Washington state poet laureate Derek Sheffield turns to natural world for inspiration

By Rachel Baker For The Spokesman-Review

“Fur-fat and stock-still in the trail / they appear to be looking / into a mythic sky …”

If you’re from the Northwest, you have a pretty fair shot at guessing which creature these lines describe. But just in case, here’s another hint.

“Upright on boulders, they are ready / to tumble at the shrill signal / if we become, in a blink, / by sneeze or shuffle, believable.”

This is a poem about the hoary marmot, titled, “How We Look,” written by Washington’s newest poet laureate, Derek Sheffield.

Marmots aren’t the only local wildlife Sheffield has written about. “I am as much a naturalist as I am a poet,” said Sheffield in the ArtsWA (the Washington State Arts Commission) news release announcing him as the 2025-27 Washington state poet laureate. ArtsWA, alongside Humanities Washington, sponsor the state’s poet laureate program.

The role of the poet laureate is to host readings, presentations and workshops across Washington and promote poetry appreciation throughout local communities. Each poet laureate takes unique goals and perspectives into their work over the three year term.

“I guess you could use three words to talk about my work for the next three years with people in Washington state, especially young people and fostering, nurturing their mental health, you could sum it up in words, woods, and wellness. Words, woods and wellness is what I’m after,” Sheffield said.

Much of Sheffield’s work draws from his passion for connection with the natural world, not only as a reprieve from the hustle and disillusionment of the modern digital age, but also as a wellspring of inspiration.

“It’s quiet. I can be still. And because it’s quiet outside, the inside can be turned up,” Sheffield said.

☆ ☆ ☆ ☆ ☆

> **Exercise 1**:
Does the poet laureate article support each statement below? Answer yes or no for each, and quote the words from the article that decide it.
(a) The poet laureate serves a three-year term.
(b) ArtsWA is the only sponsor of the state's poet laureate program.
(c) The poem "How We Look" is about the hoary marmot.

☆ ☆ ☆ ☆ ☆

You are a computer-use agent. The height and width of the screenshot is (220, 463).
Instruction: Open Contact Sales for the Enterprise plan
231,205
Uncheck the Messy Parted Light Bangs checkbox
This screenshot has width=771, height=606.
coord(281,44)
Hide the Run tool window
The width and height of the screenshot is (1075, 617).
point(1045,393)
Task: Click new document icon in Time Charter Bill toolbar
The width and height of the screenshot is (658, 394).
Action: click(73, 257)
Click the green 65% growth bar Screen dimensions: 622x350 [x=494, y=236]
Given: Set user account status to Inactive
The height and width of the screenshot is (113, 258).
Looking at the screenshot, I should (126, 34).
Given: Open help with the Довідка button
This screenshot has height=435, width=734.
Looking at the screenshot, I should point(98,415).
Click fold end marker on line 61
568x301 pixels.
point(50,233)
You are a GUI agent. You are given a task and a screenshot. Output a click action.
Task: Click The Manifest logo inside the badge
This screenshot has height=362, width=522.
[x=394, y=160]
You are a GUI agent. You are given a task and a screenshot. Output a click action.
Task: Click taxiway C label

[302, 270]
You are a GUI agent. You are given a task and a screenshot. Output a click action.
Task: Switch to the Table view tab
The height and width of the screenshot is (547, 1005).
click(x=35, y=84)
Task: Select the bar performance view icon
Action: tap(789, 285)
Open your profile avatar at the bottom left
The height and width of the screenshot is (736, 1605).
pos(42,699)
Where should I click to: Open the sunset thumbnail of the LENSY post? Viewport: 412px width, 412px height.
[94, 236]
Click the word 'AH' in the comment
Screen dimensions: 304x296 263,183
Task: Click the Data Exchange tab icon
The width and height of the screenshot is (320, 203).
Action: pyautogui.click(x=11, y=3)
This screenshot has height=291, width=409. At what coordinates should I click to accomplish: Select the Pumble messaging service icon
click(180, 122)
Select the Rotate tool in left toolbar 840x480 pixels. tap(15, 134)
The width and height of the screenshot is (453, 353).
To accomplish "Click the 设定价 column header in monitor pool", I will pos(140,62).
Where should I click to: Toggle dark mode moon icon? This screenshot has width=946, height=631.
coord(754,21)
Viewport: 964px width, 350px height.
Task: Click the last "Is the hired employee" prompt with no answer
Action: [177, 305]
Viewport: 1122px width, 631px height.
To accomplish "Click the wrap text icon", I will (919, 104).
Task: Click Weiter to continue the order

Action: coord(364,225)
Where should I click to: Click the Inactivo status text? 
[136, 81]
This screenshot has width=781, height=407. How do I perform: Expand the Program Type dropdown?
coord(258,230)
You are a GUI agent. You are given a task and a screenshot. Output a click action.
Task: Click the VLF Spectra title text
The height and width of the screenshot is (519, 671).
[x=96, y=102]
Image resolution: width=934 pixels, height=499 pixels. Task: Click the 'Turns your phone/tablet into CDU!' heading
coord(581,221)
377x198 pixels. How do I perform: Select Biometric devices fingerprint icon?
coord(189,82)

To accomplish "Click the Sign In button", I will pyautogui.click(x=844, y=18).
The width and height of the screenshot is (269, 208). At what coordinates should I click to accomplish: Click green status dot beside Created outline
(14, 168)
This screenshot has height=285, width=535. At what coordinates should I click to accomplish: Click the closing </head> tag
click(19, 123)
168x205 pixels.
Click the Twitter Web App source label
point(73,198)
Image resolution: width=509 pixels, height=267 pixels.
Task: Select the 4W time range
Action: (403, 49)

☆ ☆ ☆ ☆ ☆

> **Exercise 2**: Please quote the rows from the line with "Click the green" to the line with "Action: pyautogui.click(x=11, y=3)", both lines included.

> **Task result 1**:
(a) Yes: "Each poet laureate takes unique goals and perspectives into their work over the three year term."
(b) No: "ArtsWA, alongside Humanities Washington, sponsor the state’s poet laureate program."
(c) Yes: "This is a poem about the hoary marmot, titled, “How We Look,” written by Washington’s newest poet laureate, Derek Sheffield."

> **Task result 2**:
Click the green 65% growth bar Screen dimensions: 622x350 [x=494, y=236]
Given: Set user account status to Inactive
The height and width of the screenshot is (113, 258).
Looking at the screenshot, I should (126, 34).
Given: Open help with the Довідка button
This screenshot has height=435, width=734.
Looking at the screenshot, I should point(98,415).
Click fold end marker on line 61
568x301 pixels.
point(50,233)
You are a GUI agent. You are given a task and a screenshot. Output a click action.
Task: Click The Manifest logo inside the badge
This screenshot has height=362, width=522.
[x=394, y=160]
You are a GUI agent. You are given a task and a screenshot. Output a click action.
Task: Click taxiway C label

[302, 270]
You are a GUI agent. You are given a task and a screenshot. Output a click action.
Task: Switch to the Table view tab
The height and width of the screenshot is (547, 1005).
click(x=35, y=84)
Task: Select the bar performance view icon
Action: tap(789, 285)
Open your profile avatar at the bottom left
The height and width of the screenshot is (736, 1605).
pos(42,699)
Where should I click to: Open the sunset thumbnail of the LENSY post? Viewport: 412px width, 412px height.
[94, 236]
Click the word 'AH' in the comment
Screen dimensions: 304x296 263,183
Task: Click the Data Exchange tab icon
The width and height of the screenshot is (320, 203).
Action: pyautogui.click(x=11, y=3)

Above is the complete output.